Wikileaks: censura anche dai media che hanno distribuito i cable

Nell’idea di Assange, affidare i cable alla redazione delle principali testate dei paesi interessati sarebbe servito ad evitare la diffusione di dati troppo sensibili e a contestualizzarne il contenuto.

Ora che gli stessi cable sono stati rilasciati nella loro forma grazza si può però constatare che gli incaricati del delicato editing si sono spinti più in là, fino a censurare quello che era stato predisposto per la diffusione.

Il New York Times in particolare si è fatto beccare con le mani nel sacco. Censure a volte incomprensibili, come quella che ha cancellato il nome di un’azienda belga che produce energy drink dal report su una festa di Halloween offerta da un principe saudita. Festa sponsorizzata dalla Kizz-Me e che dalle descrizioni assomiglia più a un’orgia che a una festa di Halloween.

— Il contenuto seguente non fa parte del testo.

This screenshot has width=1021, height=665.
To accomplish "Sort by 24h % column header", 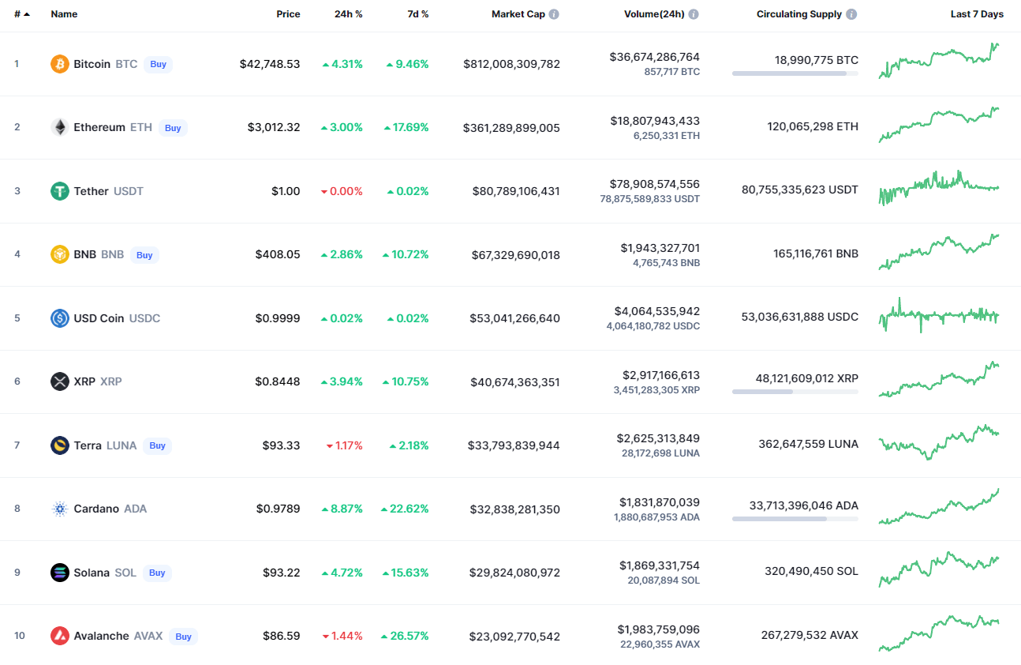I will click(348, 14).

Ma il Times non si è limitato a questo ed è facile intuire la mano dei servizi americani dietro ad altre redazioni, in particolare quelle sui cable dalla Libia, dalle quali traspare l’evidente interesse a non irritare Gheddafi.

Così sono saltati i riferimenti alla prorompente bisessualità di Saadi Gheddafi, più interessato agli spogliatoi che ai campi di calcio, e agli sforzi del padre per contenerla e dissimularla con tanto di matrimonio obbligato per salvare le apparenze. Così com’è sparito ogni riferimento alle lotte tra i fratelli Gheddafi in vista della successione al padre.

Una singolare cortesia, che ha beneficiato anche un uomo d’affari cinese, il giornalista di Reuter che spiava per gli americani e probabilmente altri ancora.

La collaborazione tra Wikileaks e i media mainstream sui cable è finita, Wikileaks li ha pubblicati tutti nella loro forma grezza e probabilmente è stato bene così. Un’occasione persa per i media che li hanno avuti a disposizione e che hanno preferito utilizzarli per coltivare buoni rapporti con i governi e i servizi.